• [Text section]:
Recently my friend Micah Hendler hosted a gathering in support of the Jerusalem Youth Chorus, a group he founded that brings together Palestinian and Israeli kids to sing together and build relationships and mutual understanding.



Those of us gathered, including JYC graduate and Executive Director Amer Abu Arqub, sang together in Hebrew, Arabic and English, led through harmonies by the uniquely talented Micah, with whom I've had the great pleasure of working previously. He also led us in a discussion on what we were taking away from the experience, which included some comments about using STEM programs for similar goals.


It got me thinking about the many languages we use to bridge divides. Micah's program brings together young people from very distinct cultures, some of whom don't understand one another's spoken tongues. But music—and Google Translate—gives them a bridge across their differences, upon which are built great friendships.


Humanity shares countless languages that go beyond just direct communication. Music, art, science, math, sports. Even things like humor, which points out the experiences and the frailties that we all share.


At a time when we're losing the ability to communicate with each other politically—as evidenced by our increasingly tilted vocabularies, in which words mean totally opposite things to each of us and are constantly weaponized against our opponents—we must do everything we can to retain our other shared languages.


We can already see the conflict spilling over into these pools of shared meaning. We feel it viscerally, in the current battle between cliques of stand-up comics, that we're losing the ability and the will the laugh at the same things.

• [Aim a]:
Starting with the row that contains "Viewport: 800px width, 600px height." and going on through the last of the rows, reproduce those lines word for word. Leave the pictures out of your answer.
The rows have no connection to the passage about shared languages.

• [Recorded information]:
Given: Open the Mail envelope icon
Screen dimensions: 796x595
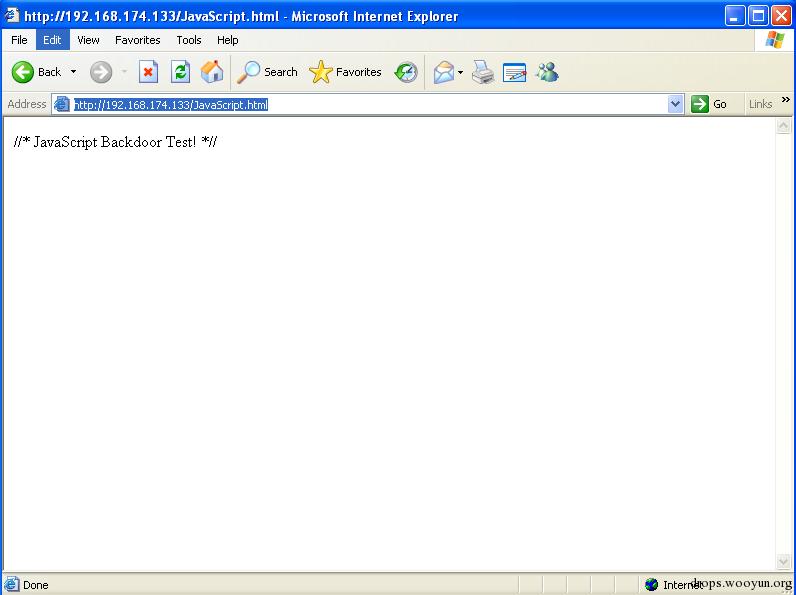Looking at the screenshot, I should pos(444,72).
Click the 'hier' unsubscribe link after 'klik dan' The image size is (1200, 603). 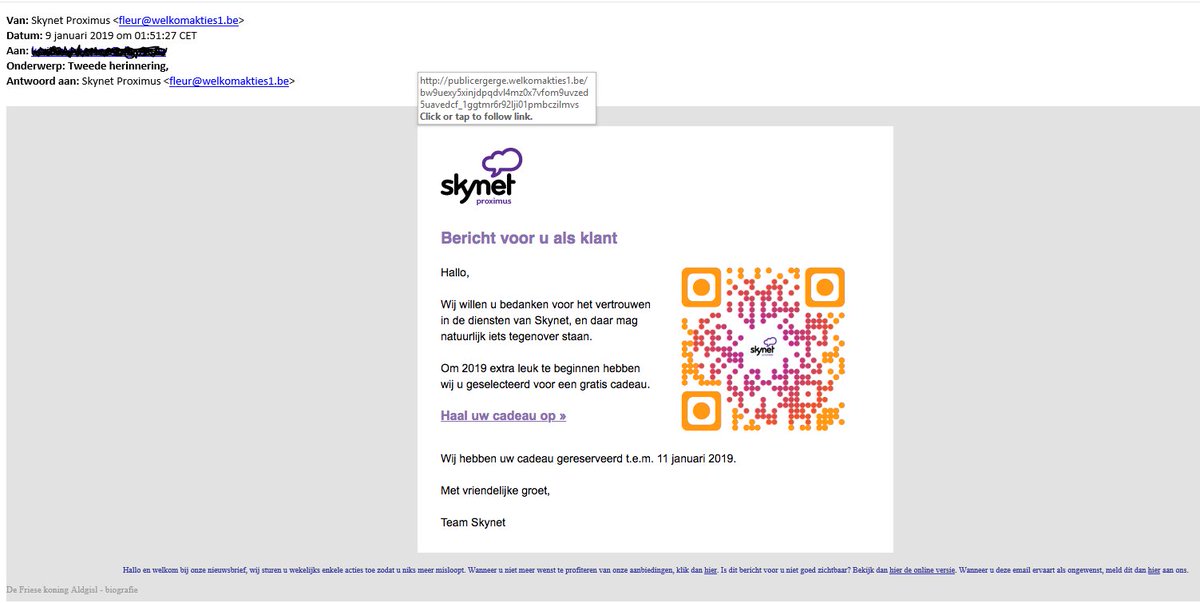point(710,570)
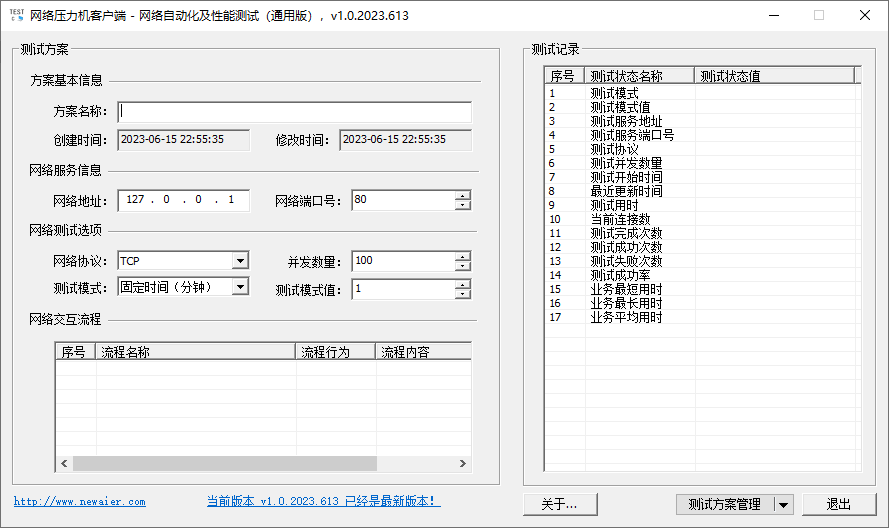Open the 网络协议 TCP dropdown
The width and height of the screenshot is (889, 528).
pyautogui.click(x=240, y=261)
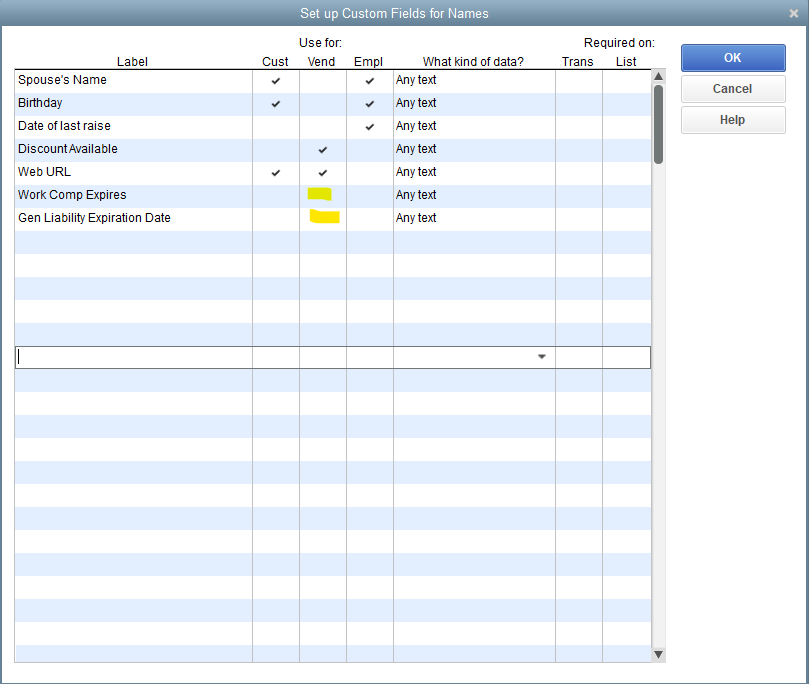
Task: Uncheck Cust for Web URL row
Action: click(x=276, y=172)
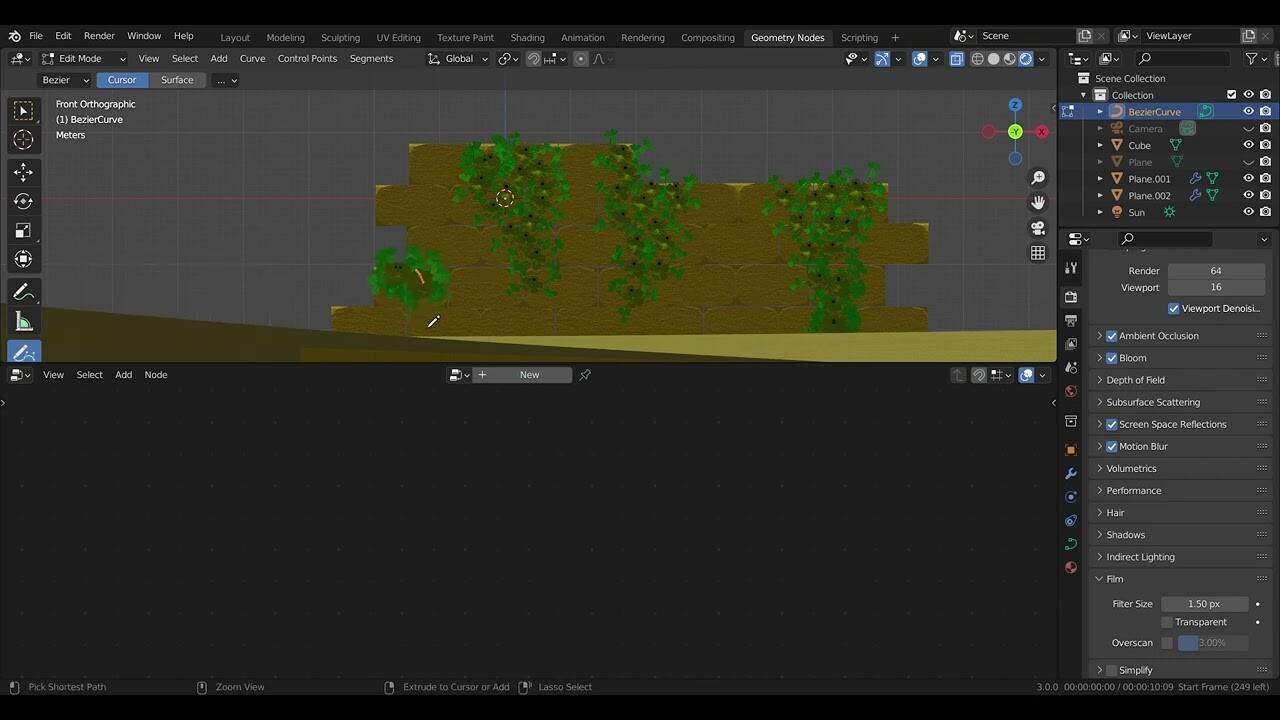This screenshot has width=1280, height=720.
Task: Activate the 3D Cursor tool
Action: tap(22, 140)
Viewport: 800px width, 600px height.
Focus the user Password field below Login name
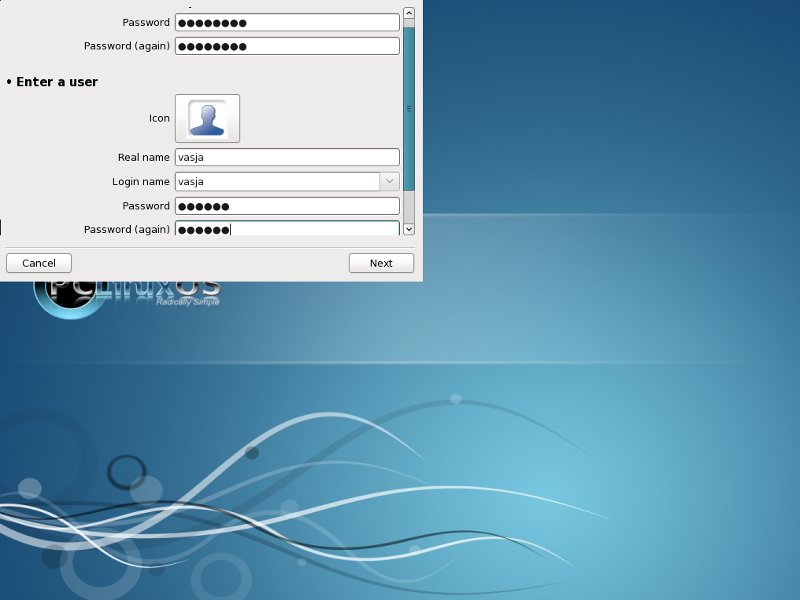tap(287, 206)
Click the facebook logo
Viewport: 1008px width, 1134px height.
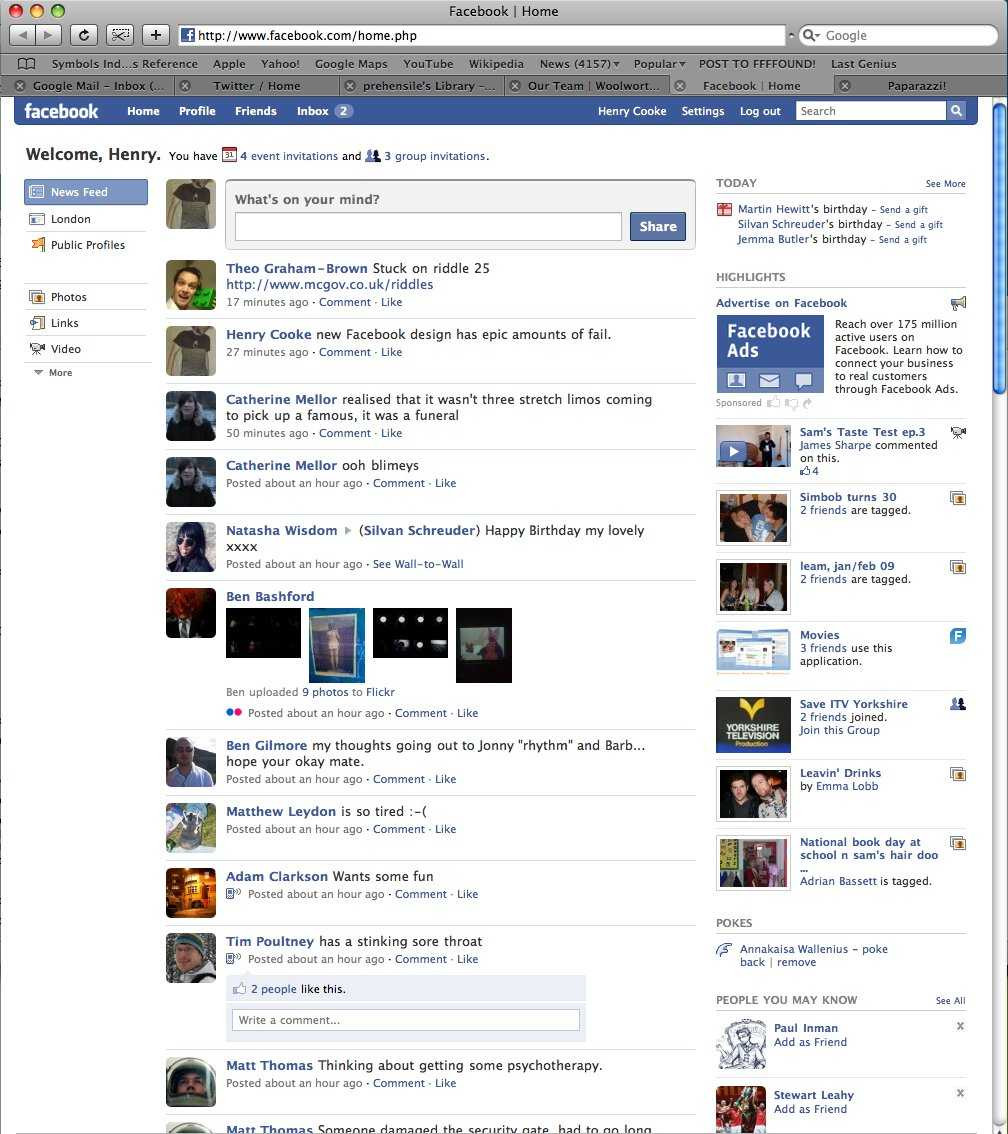60,111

• [Aim b]:
Answer these questions from the passage about shared languages:
(i) Who is the Executive Director named at the gathering?
(ii) In which languages did the group at the gathering sing?
(iii) Besides music, what does the passage name as giving the young singers a bridge across their differences?

• [Exercise answer a]:
Viewport: 800px width, 600px height.
Focus the user Password field below Login name
tap(287, 206)
Click the facebook logo
Viewport: 1008px width, 1134px height.
60,111

• [Exercise answer b]:
(i) Amer Abu Arqub
(ii) Hebrew, Arabic and English
(iii) Google Translate